I watched with some interest to see how they would navigate the narrow gangplank. They surveyed it carefully, then took it with a determined rush and landed safely. The skipper came to me, hoping that I was not angry and assuring me that although night was falling, I need not be worried as day and night were the same to them, as they knew the river so well.
The engines started up and we were off. We nudged first into the left bank, and then into the right, but after a brief zig-zag course we straightened out. Night was falling and it was cold, so I went below to the engine room where there was just room for the width of a chair beside the engine.
All of a sudden a terrific bump threw me forward on to the floor. The engineer cried, "We've struck a rock and we're sinking". I rose and made for the ladder and the deck, not wishing to go down with the ship. However, although we had struck a rock in midstream, we were more or less perched upon it and in no immediate danger of sinking.
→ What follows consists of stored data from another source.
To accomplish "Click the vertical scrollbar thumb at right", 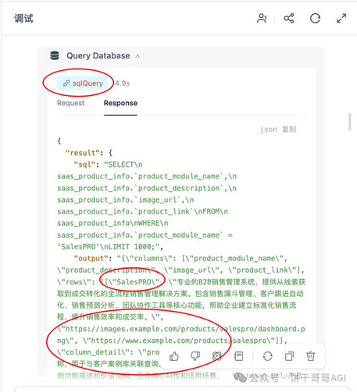I will click(350, 122).

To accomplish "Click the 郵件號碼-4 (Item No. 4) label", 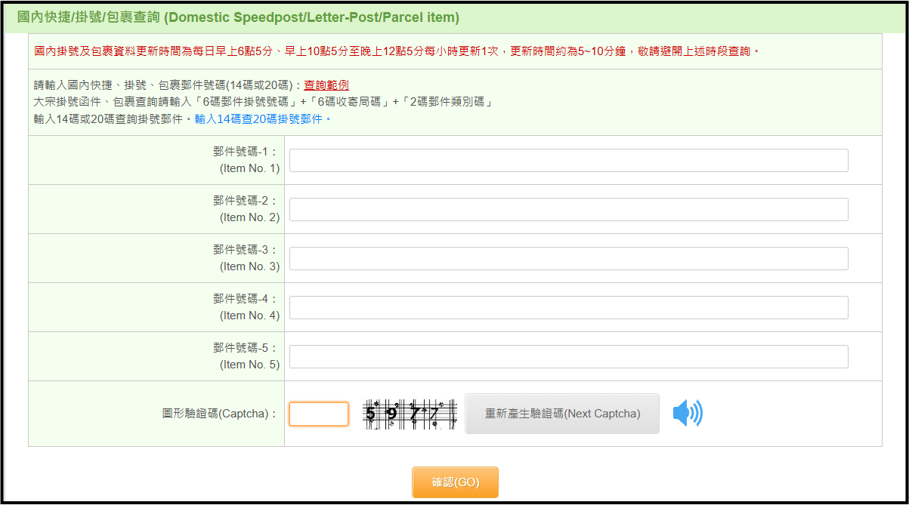I will coord(246,307).
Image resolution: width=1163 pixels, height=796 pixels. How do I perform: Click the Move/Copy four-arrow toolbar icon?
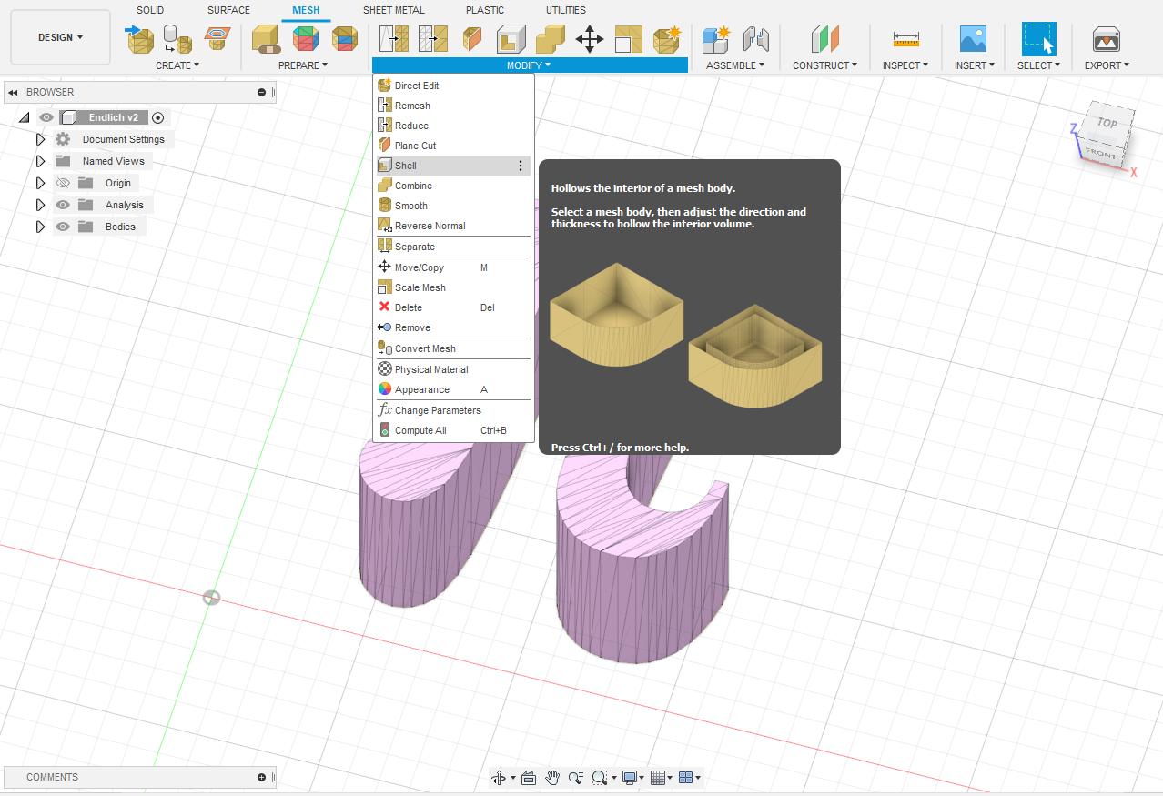click(590, 40)
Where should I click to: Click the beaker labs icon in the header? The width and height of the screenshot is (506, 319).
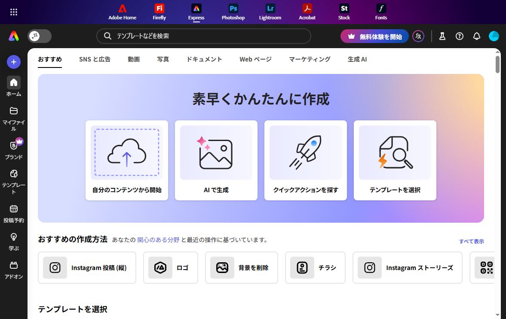click(442, 36)
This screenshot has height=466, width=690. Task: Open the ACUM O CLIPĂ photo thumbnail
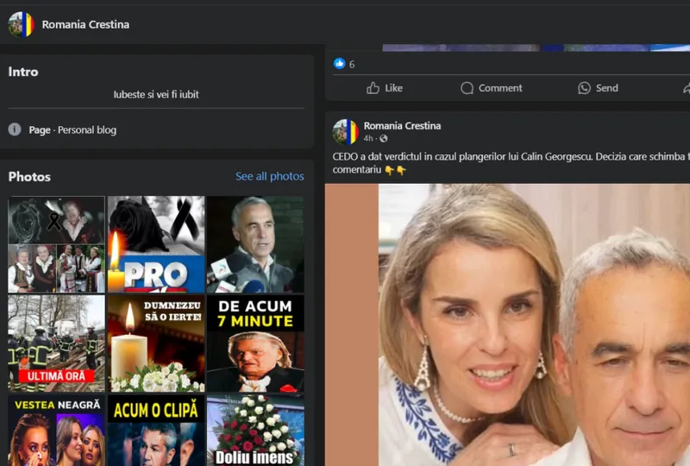156,431
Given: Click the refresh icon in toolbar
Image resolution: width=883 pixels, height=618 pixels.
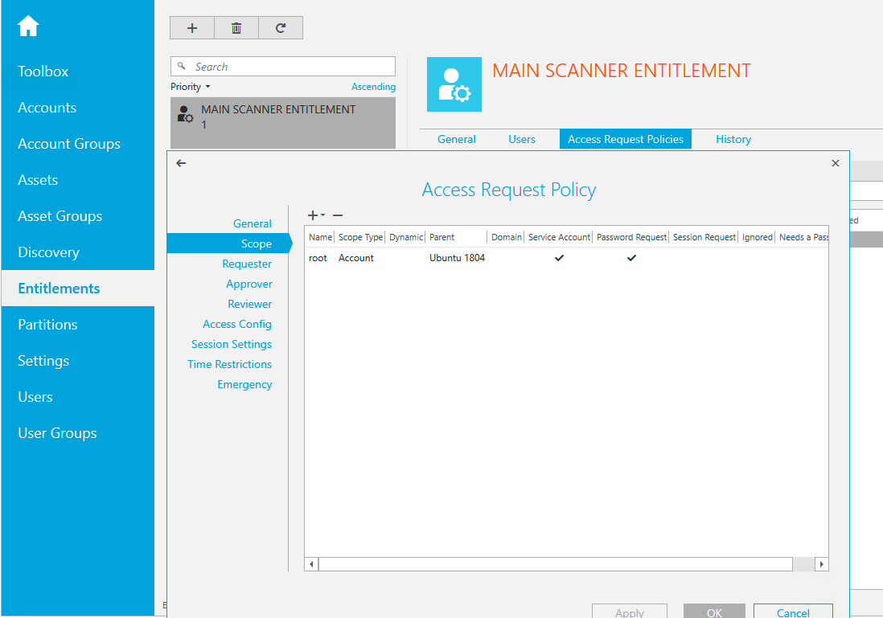Looking at the screenshot, I should pyautogui.click(x=281, y=28).
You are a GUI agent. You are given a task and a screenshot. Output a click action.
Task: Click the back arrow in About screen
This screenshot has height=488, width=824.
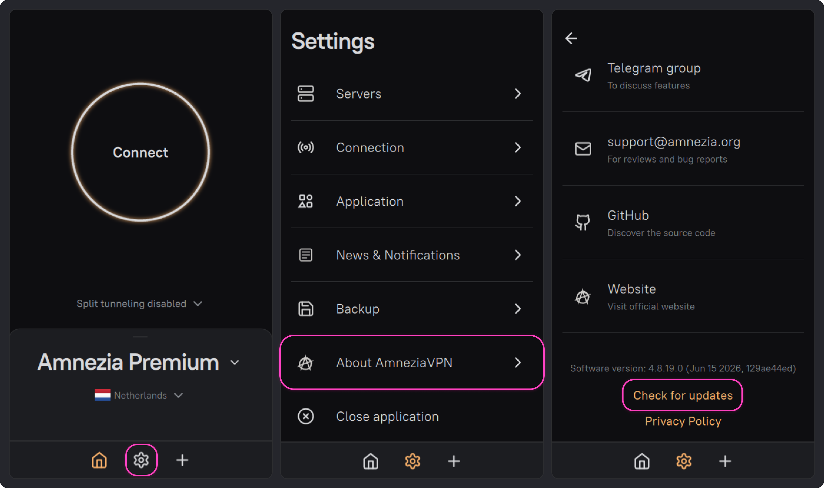[571, 38]
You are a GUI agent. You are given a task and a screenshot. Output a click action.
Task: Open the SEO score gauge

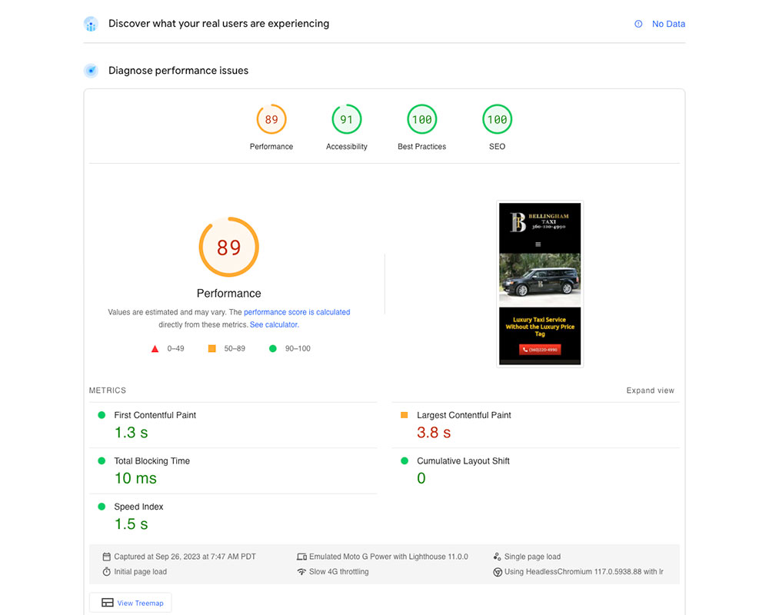(x=497, y=120)
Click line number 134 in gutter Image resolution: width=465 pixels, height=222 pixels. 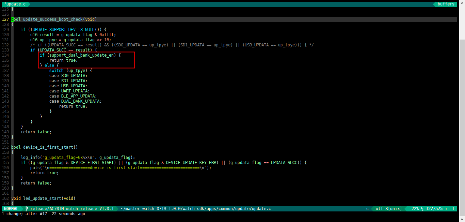(x=5, y=55)
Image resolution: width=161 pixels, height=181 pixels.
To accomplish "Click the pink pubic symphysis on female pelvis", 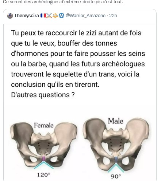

The calamity had an instantaneous, sobering effect on the crew who went over the side with long poles to try and lever us off – to no effect. They came aboard and went below to join the engineer in the engine room, where there was standing room only for three men, but no warmth as the engines were turned off. They, however, did have a roof over their heads, which was more than I had on the open deck. I wrapped myself in my oilskin and lay on the wooden seat and listened to the melancholy call of the morepork, and the river mists crept down, and enveloped me like a shroud.
I know not for how long I endured this misery but, after some hours I rose and went below. I informed the assembled company that now we would exchange places. I moved in, and they moved out, without a word.
About 4am there floated on the air sounds of revelry by night. A football team had joined the search and rescue boat and were in great spirits of one kind and another. The sequel was brief – we were not even holed, so we were towed off and proceeded downstream in convoy.
• Sandi Black is the archivist at Whanganui Regional Museum.